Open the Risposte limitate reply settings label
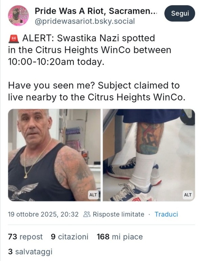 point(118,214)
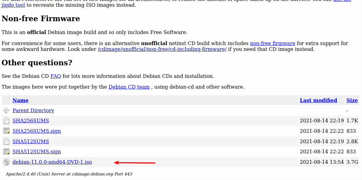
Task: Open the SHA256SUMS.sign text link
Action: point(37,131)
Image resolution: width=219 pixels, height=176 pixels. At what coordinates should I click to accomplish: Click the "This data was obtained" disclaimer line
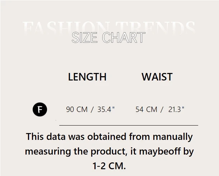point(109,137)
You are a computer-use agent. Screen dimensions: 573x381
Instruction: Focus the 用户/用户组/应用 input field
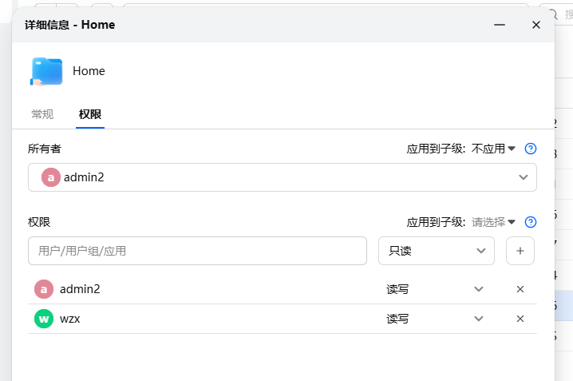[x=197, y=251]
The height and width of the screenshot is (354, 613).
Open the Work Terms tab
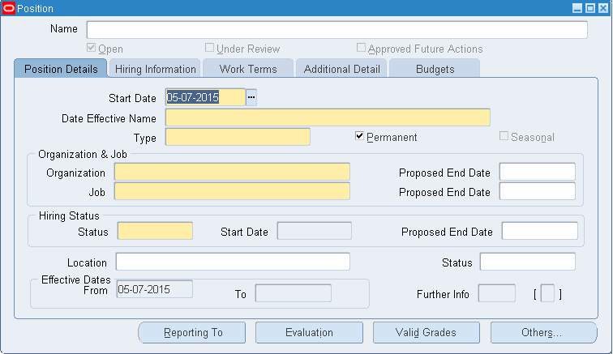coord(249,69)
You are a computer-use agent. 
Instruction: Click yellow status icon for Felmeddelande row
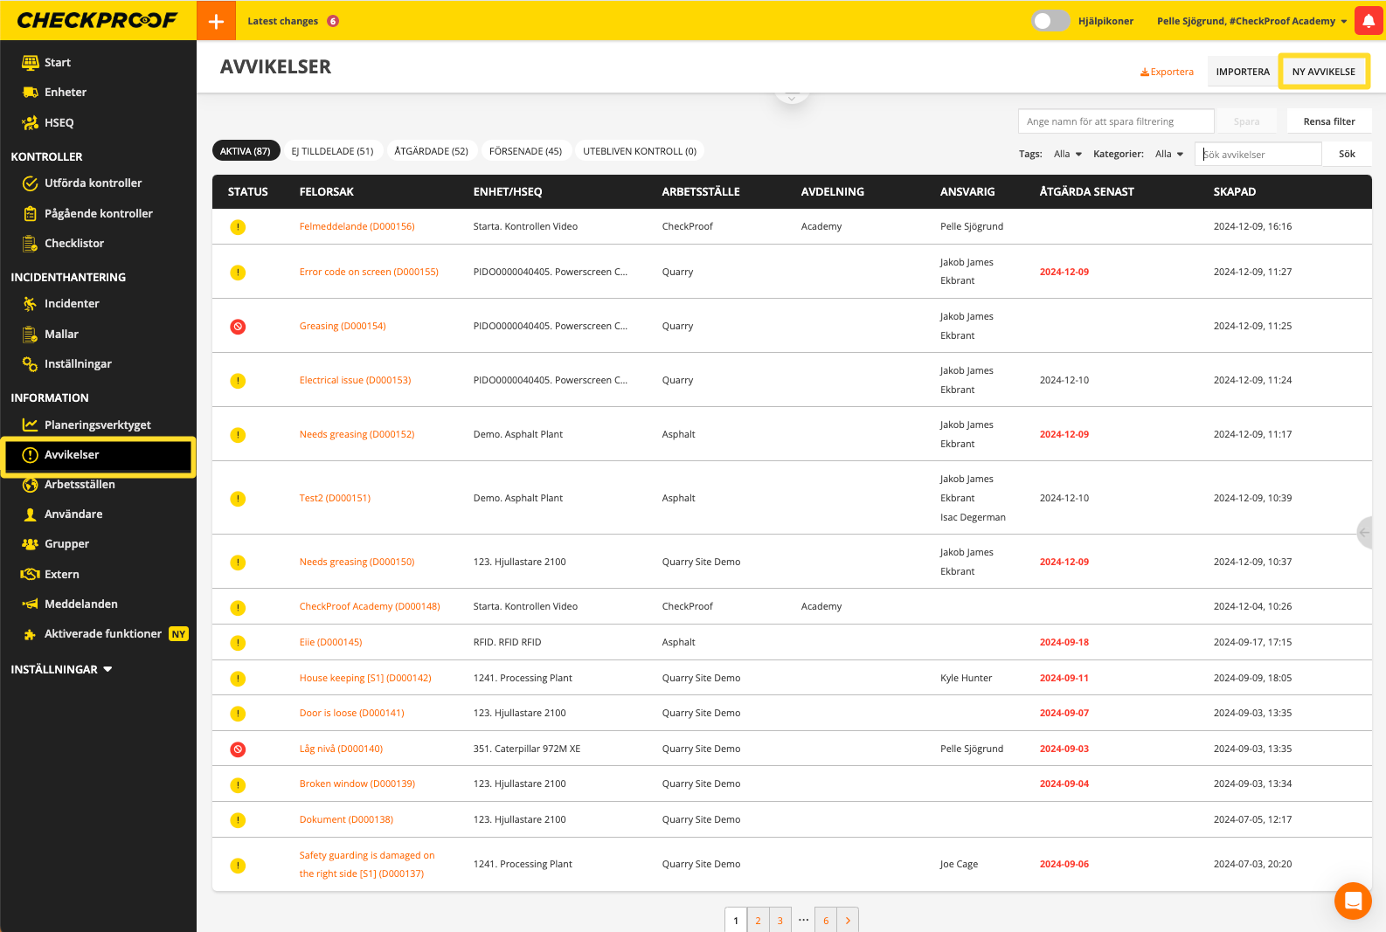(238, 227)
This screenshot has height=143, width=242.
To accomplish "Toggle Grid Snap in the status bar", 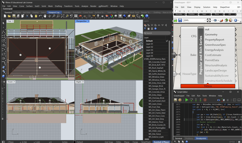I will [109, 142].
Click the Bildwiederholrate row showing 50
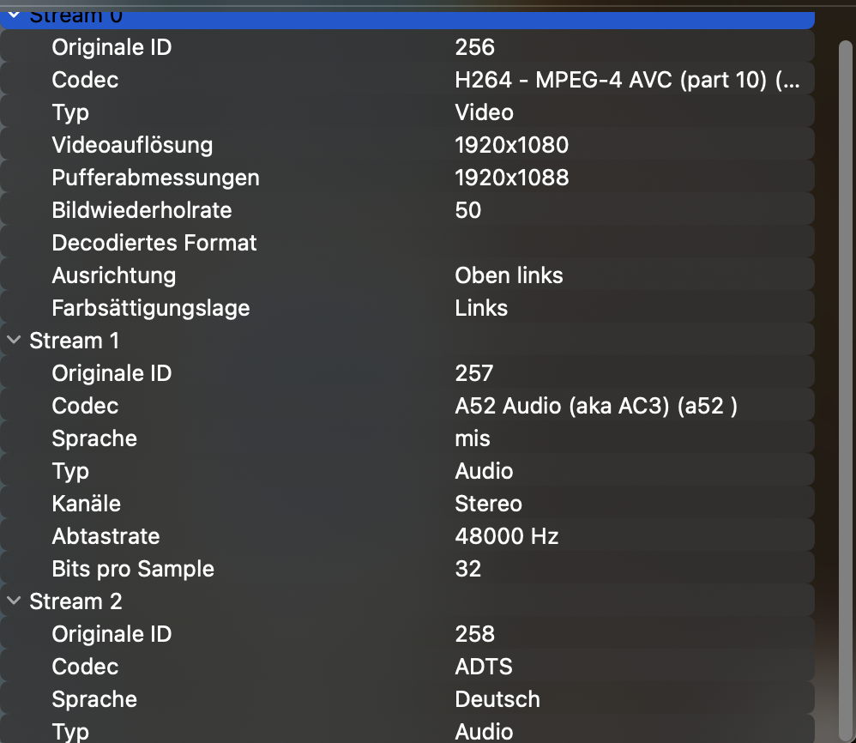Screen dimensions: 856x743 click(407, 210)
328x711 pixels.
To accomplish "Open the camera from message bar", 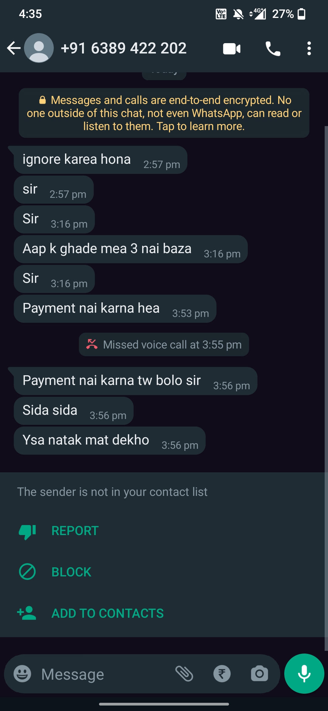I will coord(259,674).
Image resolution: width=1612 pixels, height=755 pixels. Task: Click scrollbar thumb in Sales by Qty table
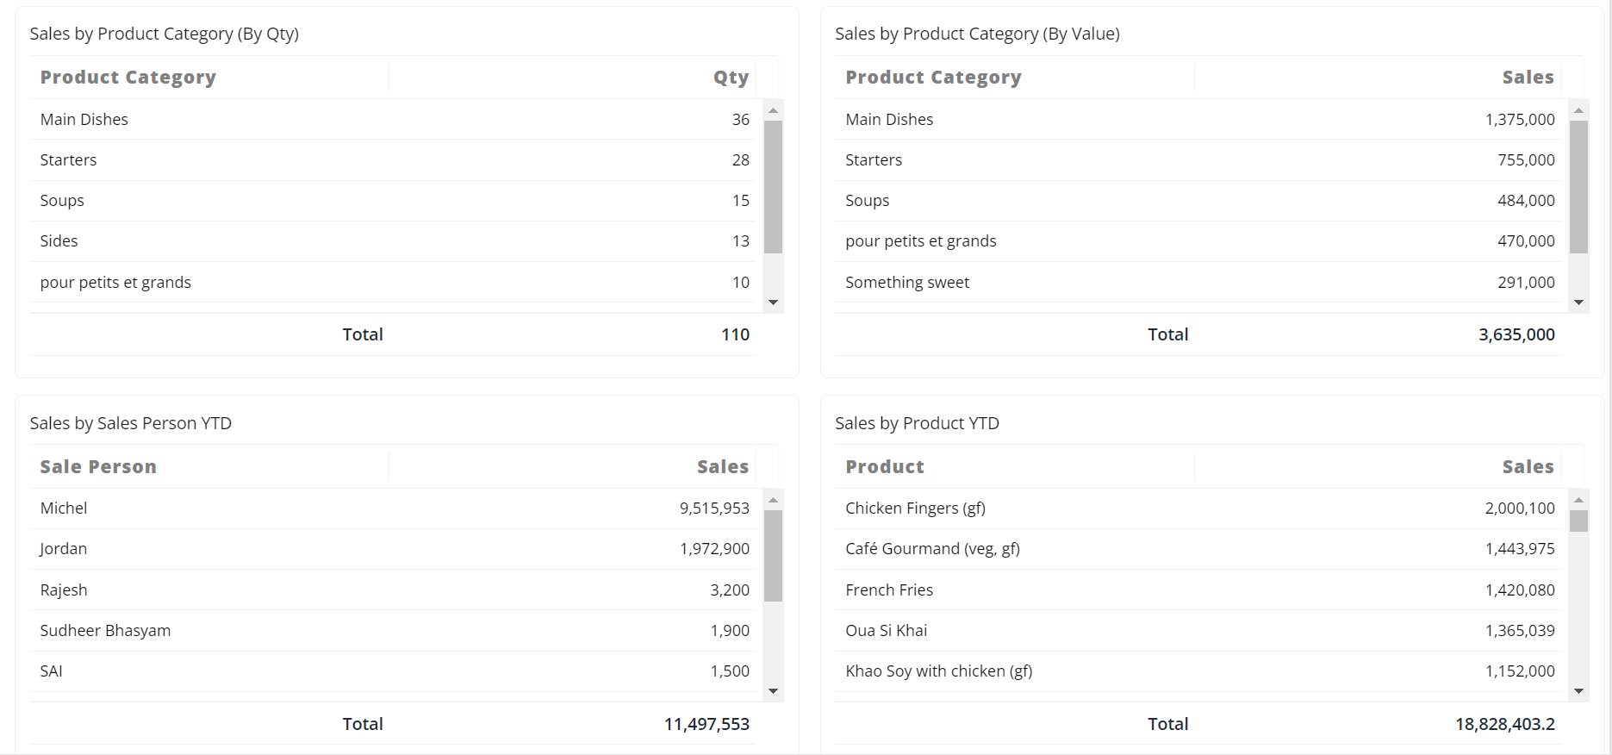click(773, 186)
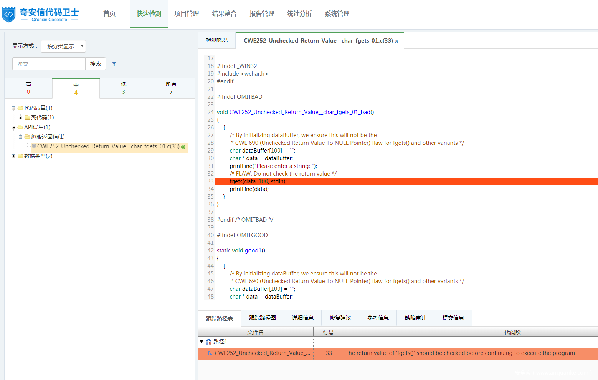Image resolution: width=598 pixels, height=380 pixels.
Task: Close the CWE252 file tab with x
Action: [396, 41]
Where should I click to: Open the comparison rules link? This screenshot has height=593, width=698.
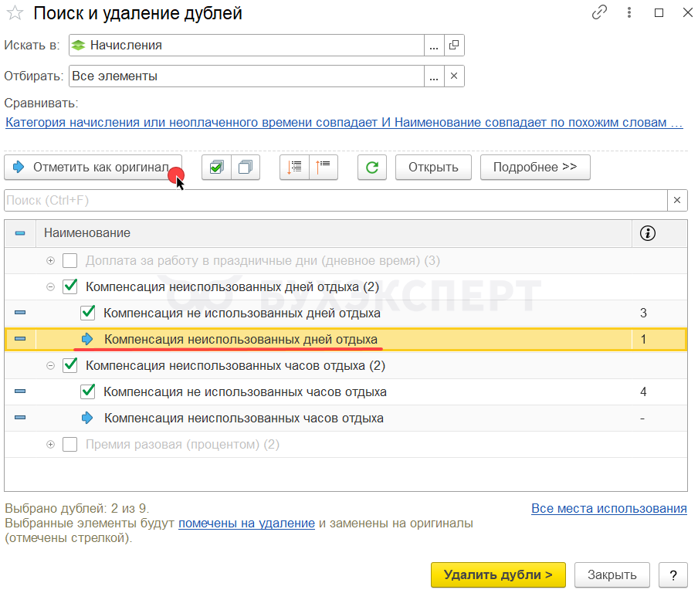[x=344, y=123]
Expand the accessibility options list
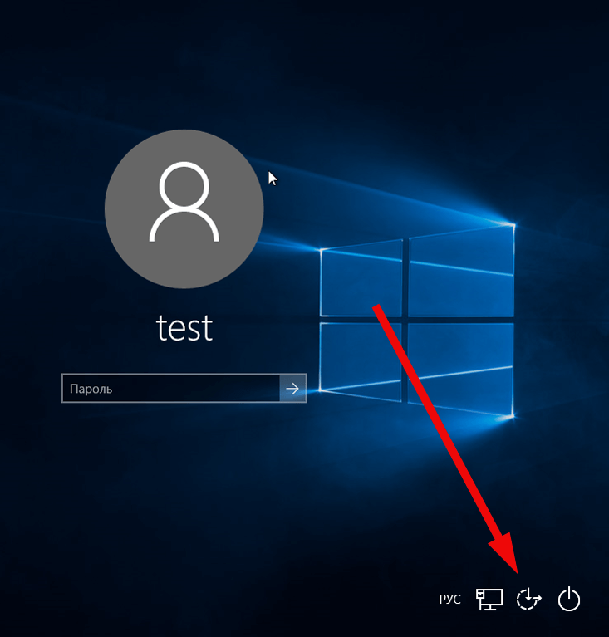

_Task statement:_
Please return all lines above in which the string "agent" is found.

_Written response:_
You are a computer-use agent. Screen dimensions: 573x381
You are a computer-use agent. 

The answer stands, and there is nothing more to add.